Reproduce the listing without changes, from the line with "Given: Click the yellow cubes Copy icon" up to and including the last line of the listing.
* Start EXERCISE INPUTS *
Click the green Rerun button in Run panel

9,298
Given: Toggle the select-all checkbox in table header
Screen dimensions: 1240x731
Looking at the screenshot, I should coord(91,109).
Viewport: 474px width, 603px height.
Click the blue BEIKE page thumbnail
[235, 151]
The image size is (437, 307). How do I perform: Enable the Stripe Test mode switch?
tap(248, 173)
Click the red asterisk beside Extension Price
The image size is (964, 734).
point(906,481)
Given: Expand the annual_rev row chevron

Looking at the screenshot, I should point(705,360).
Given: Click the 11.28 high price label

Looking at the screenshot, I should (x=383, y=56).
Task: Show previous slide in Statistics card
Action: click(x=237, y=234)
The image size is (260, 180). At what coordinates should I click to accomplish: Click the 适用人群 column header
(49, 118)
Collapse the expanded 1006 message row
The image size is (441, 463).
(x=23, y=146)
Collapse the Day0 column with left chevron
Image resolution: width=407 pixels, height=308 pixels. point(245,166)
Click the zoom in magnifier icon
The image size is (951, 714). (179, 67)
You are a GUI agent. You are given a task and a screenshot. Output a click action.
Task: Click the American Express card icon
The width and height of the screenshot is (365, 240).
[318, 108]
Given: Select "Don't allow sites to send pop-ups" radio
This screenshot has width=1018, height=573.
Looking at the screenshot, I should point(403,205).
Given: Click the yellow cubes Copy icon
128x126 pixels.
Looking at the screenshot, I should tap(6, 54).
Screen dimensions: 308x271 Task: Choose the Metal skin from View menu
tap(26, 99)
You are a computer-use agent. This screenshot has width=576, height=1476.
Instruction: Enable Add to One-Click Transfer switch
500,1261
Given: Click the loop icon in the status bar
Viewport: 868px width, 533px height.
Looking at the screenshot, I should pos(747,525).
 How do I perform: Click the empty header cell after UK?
* End EXERCISE INPUTS *
→ **TASK RESPONSE**
Given: Click the yellow cubes Copy icon
128x126 pixels.
Looking at the screenshot, I should tap(6, 54).
Screen dimensions: 308x271 Task: Choose the Metal skin from View menu
tap(26, 99)
You are a computer-use agent. This screenshot has width=576, height=1476.
Instruction: Enable Add to One-Click Transfer switch
500,1261
Given: Click the loop icon in the status bar
Viewport: 868px width, 533px height.
Looking at the screenshot, I should pos(747,525).
 How do I perform: Click the empty header cell after UK?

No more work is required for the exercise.